Description of the task:
The answer must be the lines from the one that holds "The image size is (329, 322)." through the final line of the data, copied exactly, with no pictures.
▬▬▬
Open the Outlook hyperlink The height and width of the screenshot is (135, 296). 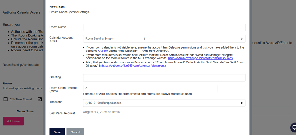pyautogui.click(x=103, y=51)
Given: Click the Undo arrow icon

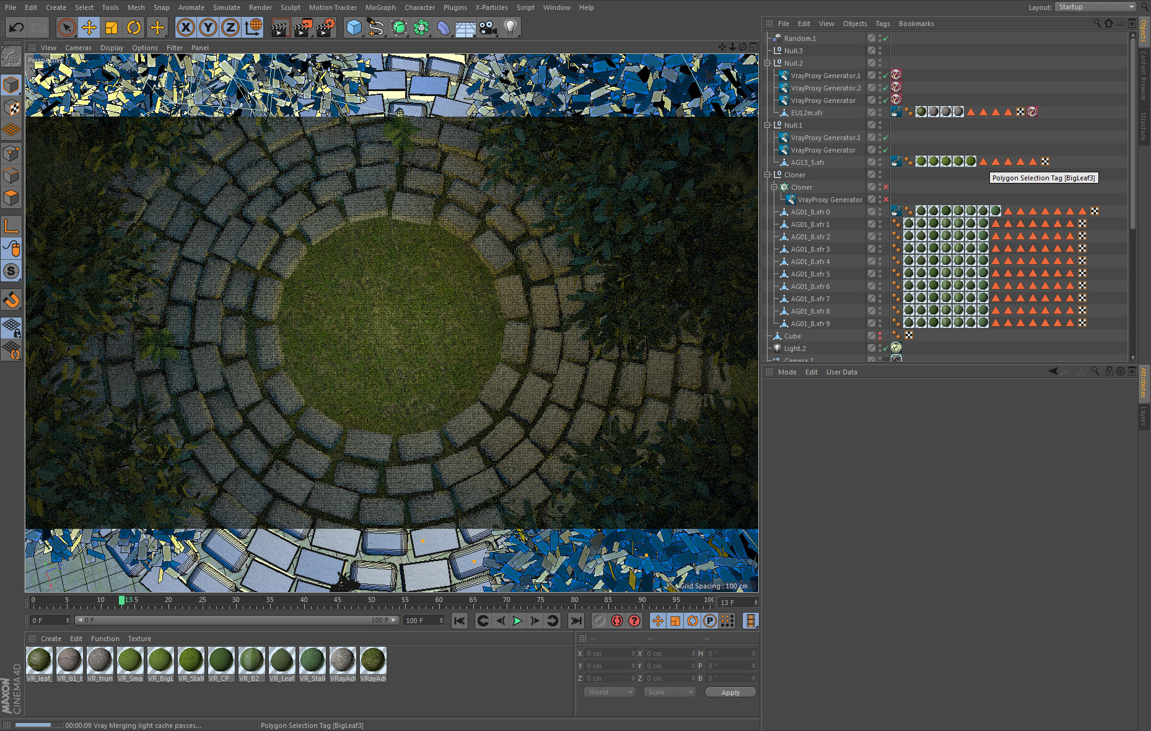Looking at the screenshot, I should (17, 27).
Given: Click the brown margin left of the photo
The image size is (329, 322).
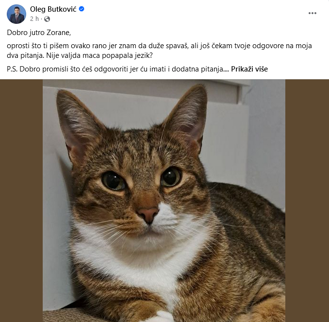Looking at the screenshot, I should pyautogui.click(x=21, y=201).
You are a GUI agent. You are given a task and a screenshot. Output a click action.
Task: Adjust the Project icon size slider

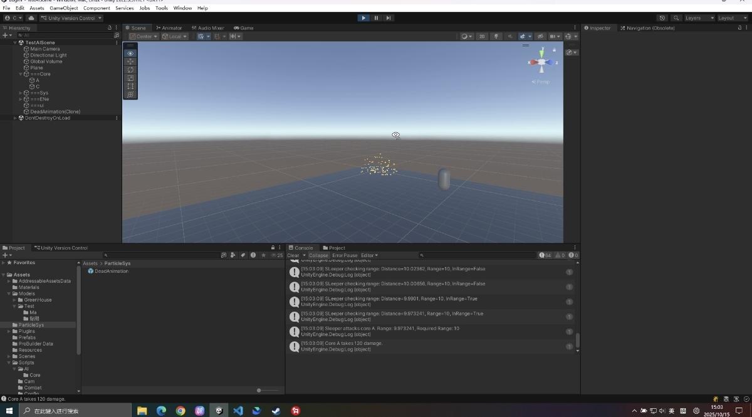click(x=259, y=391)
▬▬▬
Task solution:
The image size is (329, 322).
Looking at the screenshot, I should pyautogui.click(x=21, y=201).
You are a GUI agent. You are given a task and a screenshot. Output a click action.
Task: Adjust the Project icon size slider

click(x=259, y=391)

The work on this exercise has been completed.